In genome-wide association studies, linear mixed models (LMMs) have been widely used to explore the molecular mechanism of complex traits. However, typical association approaches suffer from several important drawbacks: estimation of variance components in LMMs with large scale individuals is computationally slow; single-locus model is unsatisfactory to handle complex confounding and causes loss of statistical power. To address these issues, we propose an efficient two-stage method based on hybrid of restricted and penalized maximum likelihood, named HRePML. Firstly, we performed restricted maximum likelihood (REML) on single-locus LMM to remove unrelated markers, where spectral decomposition on covariance matrix was used to fast estimate variance components. Secondly, we carried out penalized maximum likelihood (PML) on multi-locus LMM for markers with reasonably large effects. To validate the effectiveness of HRePML, we conducted a series of simulation studies and real data analyses.

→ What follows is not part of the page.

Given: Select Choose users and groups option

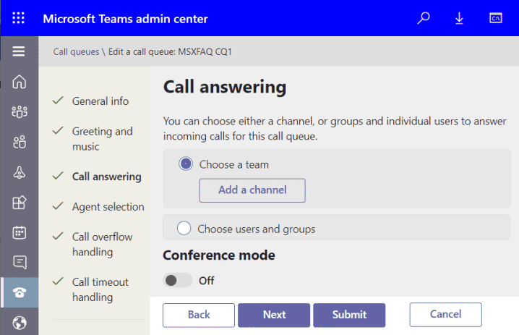Looking at the screenshot, I should click(184, 229).
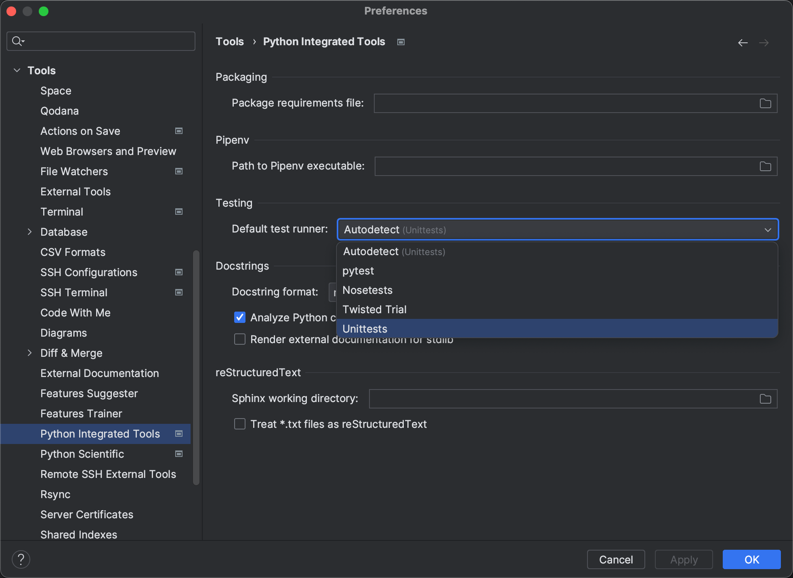Browse folder for Package requirements file
The width and height of the screenshot is (793, 578).
pyautogui.click(x=765, y=103)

As a result, our method always had the highest average statistical power compared with multi-locus mixed-model (MLMM), fixed and random model circulating probability unification (FarmCPU), and genome-wide efficient mixed model association (GEMMA). More importantly, HRePML can provide higher accuracy estimation of marker effects. HRePML also identifies 41 previous reported genes associated with development traits in Arabidopsis, which is more than was detected by the other methods.